Mistake 1
Treating the sanction letter like the end of the process
Once disbursement happens, many borrowers mentally switch off. But the sanction letter is not a trophy. It is an operational discipline guide that usually triggers obligations around stock statements, insurance upkeep, margin maintenance, renewal timelines, and periodic submissions.
What happens if ignored: the account starts looking unmanaged, internal confidence reduces, and future requests become harder to support.
Mistake 2
Delaying stock statements and book debt statements
Businesses often delay stock and book debt statements because the accountant is busy, numbers are not ready, or they assume a few days will not matter. But repeated delay can silently weaken internal perception, drawing power comfort, and renewal quality.
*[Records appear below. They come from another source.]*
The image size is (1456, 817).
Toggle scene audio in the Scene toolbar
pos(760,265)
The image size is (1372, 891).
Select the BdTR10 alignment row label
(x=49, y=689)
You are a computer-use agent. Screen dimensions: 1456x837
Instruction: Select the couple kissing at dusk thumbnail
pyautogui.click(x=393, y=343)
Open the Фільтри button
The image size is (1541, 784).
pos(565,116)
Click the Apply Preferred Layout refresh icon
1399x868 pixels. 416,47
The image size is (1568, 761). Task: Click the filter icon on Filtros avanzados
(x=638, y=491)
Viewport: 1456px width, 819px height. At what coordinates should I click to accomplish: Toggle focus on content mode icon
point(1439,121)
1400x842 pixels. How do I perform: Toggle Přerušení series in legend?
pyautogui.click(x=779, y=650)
BankEase insight: late stock statements do not just delay paperwork. They slowly damage trust.
Mistake 3
Assuming the bank will guide you when needed
If your internal system depends on the bank reminding you, your system is already weak. Bankers are under pressure from targets, audits, branch operations, and compliance workloads. They may not chase early, but they will notice late.
What it leads to: missed submissions, last-minute renewal panic, rushed documentation, and avoidable stress for both sides.
Mistake 4
Ignoring turnover discipline in the account
Banks evaluate account behaviour, not just repayment. Inconsistent routing, diverted collections, unexplained underutilization, or account patterns that no longer match proposal assumptions can make the relationship feel weaker than the business really is.
Why it hurts: poor turnover discipline raises questions about performance, transparency, and banker comfort during renewal or enhancement.
Mistake 5
Allowing EMI or interest servicing to become casually irregular
What looks minor to the borrower can look like emerging discipline weakness to the bank. Even small recurring irregularity patterns can gradually affect risk comfort, future sanction appetite, CIBIL behaviour, and branch confidence in defending the account.
Best practice: build buffers, plan around due dates, and avoid habitual temporary irregularity.
Mistake 6
Ignoring financial ratios until renewal time
Ratios influence how the bank sees repayment strength, leverage comfort, working-capital discipline, and enhancement readiness. If ratios drift silently for months and are discovered only at renewal, explanations become defensive and improvement options shrink.
BankEase insight: renewal is not the time to discover a ratio problem. Renewal is where hidden neglect gets exposed.
Mistake 7
Waiting until the last minute for renewal preparation
This is one of the most common and expensive mistakes. Late renewal preparation creates stress, incomplete submissions, poor presentation quality, weak banker confidence, and slower internal movement even when the business is fundamentally sound.
Better approach: start renewal readiness 60 to 120 days in advance, depending on facility complexity.
Mistake 8
Making unplanned enhancement requests without building a case
Enhancement is not just about need. It is about the bankability of that need. If conduct quality, turnover credibility, ratio support, current utilization pattern, and documentation readiness are weak, even a genuine enhancement request may face resistance.
BankEase insight: an enhancement request is not a request for sympathy. It is a case that must deserve confidence.
Mistake 9
Believing small delays do not affect banking reputation
This is the silent killer. Banks notice patterns more than isolated events: late submissions, slow replies, reactive behaviour, rushed renewals, irregular servicing, and weak documentation discipline. Over time the account starts getting mentally categorized as high follow-up or last-minute.
BankEase insight: banking reputation is rarely damaged by one big event. It is usually damaged in many small ignored moments.